Stored data

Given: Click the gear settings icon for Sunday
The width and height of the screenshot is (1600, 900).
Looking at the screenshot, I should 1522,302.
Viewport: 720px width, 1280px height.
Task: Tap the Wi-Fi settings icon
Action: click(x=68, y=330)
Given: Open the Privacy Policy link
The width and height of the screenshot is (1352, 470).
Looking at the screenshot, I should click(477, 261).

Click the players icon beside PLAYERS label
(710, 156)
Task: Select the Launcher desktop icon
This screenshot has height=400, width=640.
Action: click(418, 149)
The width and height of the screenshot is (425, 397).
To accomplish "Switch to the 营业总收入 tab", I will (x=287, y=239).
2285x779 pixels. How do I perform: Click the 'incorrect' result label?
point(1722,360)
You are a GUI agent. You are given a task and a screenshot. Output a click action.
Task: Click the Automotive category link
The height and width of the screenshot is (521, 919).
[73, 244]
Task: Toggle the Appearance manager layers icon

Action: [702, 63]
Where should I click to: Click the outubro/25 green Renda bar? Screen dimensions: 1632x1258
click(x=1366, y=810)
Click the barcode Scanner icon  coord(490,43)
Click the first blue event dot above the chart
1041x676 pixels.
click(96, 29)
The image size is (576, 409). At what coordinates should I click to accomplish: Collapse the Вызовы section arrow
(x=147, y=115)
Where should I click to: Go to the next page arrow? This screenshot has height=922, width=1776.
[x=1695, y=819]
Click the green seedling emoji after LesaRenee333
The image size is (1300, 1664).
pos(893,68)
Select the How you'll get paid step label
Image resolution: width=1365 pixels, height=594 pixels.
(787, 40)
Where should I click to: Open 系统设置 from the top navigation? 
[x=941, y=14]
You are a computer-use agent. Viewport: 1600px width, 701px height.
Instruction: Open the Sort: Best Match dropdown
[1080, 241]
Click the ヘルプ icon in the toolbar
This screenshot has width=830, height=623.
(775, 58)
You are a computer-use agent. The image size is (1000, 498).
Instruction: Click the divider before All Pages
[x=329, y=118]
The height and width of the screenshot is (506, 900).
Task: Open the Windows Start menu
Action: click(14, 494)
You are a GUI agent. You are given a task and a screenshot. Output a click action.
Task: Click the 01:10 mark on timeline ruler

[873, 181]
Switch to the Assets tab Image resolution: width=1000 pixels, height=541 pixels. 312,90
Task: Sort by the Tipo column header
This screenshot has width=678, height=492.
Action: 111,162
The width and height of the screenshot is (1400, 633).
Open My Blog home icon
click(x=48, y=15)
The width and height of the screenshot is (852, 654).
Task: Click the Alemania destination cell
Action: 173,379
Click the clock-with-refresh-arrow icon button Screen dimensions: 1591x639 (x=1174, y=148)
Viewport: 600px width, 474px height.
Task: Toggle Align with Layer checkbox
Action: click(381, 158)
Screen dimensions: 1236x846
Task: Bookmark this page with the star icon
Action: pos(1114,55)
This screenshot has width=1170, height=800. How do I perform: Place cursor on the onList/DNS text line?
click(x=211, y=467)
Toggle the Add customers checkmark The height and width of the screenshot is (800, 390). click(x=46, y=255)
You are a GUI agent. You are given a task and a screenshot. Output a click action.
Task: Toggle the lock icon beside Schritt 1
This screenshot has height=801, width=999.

• What to do:
The records above need to be transcribed in full. Keep every character unchanged.

• Answer:
Given: Click the gear settings icon for Sunday
The width and height of the screenshot is (1600, 900).
Looking at the screenshot, I should 1522,302.
Viewport: 720px width, 1280px height.
Task: Tap the Wi-Fi settings icon
Action: click(x=68, y=330)
Given: Open the Privacy Policy link
The width and height of the screenshot is (1352, 470).
Looking at the screenshot, I should click(477, 261).

Click the players icon beside PLAYERS label
(710, 156)
Task: Select the Launcher desktop icon
This screenshot has height=400, width=640.
Action: click(418, 149)
The width and height of the screenshot is (425, 397).
To accomplish "Switch to the 营业总收入 tab", I will (x=287, y=239).
2285x779 pixels. How do I perform: Click the 'incorrect' result label?
point(1722,360)
You are a GUI agent. You are given a task and a screenshot. Output a click action.
Task: Click the Automotive category link
The height and width of the screenshot is (521, 919).
[73, 244]
Task: Toggle the Appearance manager layers icon

Action: [702, 63]
Where should I click to: Click the outubro/25 green Renda bar? Screen dimensions: 1632x1258
click(x=1366, y=810)
Click the barcode Scanner icon  coord(490,43)
Click the first blue event dot above the chart
1041x676 pixels.
click(96, 29)
The image size is (576, 409). At what coordinates should I click to accomplish: Collapse the Вызовы section arrow
(x=147, y=115)
Where should I click to: Go to the next page arrow? This screenshot has height=922, width=1776.
[x=1695, y=819]
Click the green seedling emoji after LesaRenee333
The image size is (1300, 1664).
pos(893,68)
Select the How you'll get paid step label
Image resolution: width=1365 pixels, height=594 pixels.
(787, 40)
Where should I click to: Open 系统设置 from the top navigation? 
[x=941, y=14]
You are a computer-use agent. Viewport: 1600px width, 701px height.
Instruction: Open the Sort: Best Match dropdown
[1080, 241]
Click the ヘルプ icon in the toolbar
This screenshot has width=830, height=623.
(775, 58)
You are a computer-use agent. The image size is (1000, 498).
Instruction: Click the divider before All Pages
[x=329, y=118]
The height and width of the screenshot is (506, 900).
Task: Open the Windows Start menu
Action: click(14, 494)
You are a GUI agent. You are given a task and a screenshot. Output a click action.
Task: Click the 01:10 mark on timeline ruler

[873, 181]
Switch to the Assets tab Image resolution: width=1000 pixels, height=541 pixels. 312,90
Task: Sort by the Tipo column header
This screenshot has width=678, height=492.
Action: 111,162
The width and height of the screenshot is (1400, 633).
Open My Blog home icon
click(x=48, y=15)
The width and height of the screenshot is (852, 654).
Task: Click the Alemania destination cell
Action: 173,379
Click the clock-with-refresh-arrow icon button Screen dimensions: 1591x639 (x=1174, y=148)
Viewport: 600px width, 474px height.
Task: Toggle Align with Layer checkbox
Action: click(381, 158)
Screen dimensions: 1236x846
Task: Bookmark this page with the star icon
Action: pos(1114,55)
This screenshot has width=1170, height=800. How do I perform: Place cursor on the onList/DNS text line?
click(x=211, y=467)
Toggle the Add customers checkmark The height and width of the screenshot is (800, 390). click(x=46, y=255)
You are a GUI agent. You are given a task and a screenshot. Output a click action.
Task: Toggle the lock icon beside Schritt 1
This screenshot has height=801, width=999.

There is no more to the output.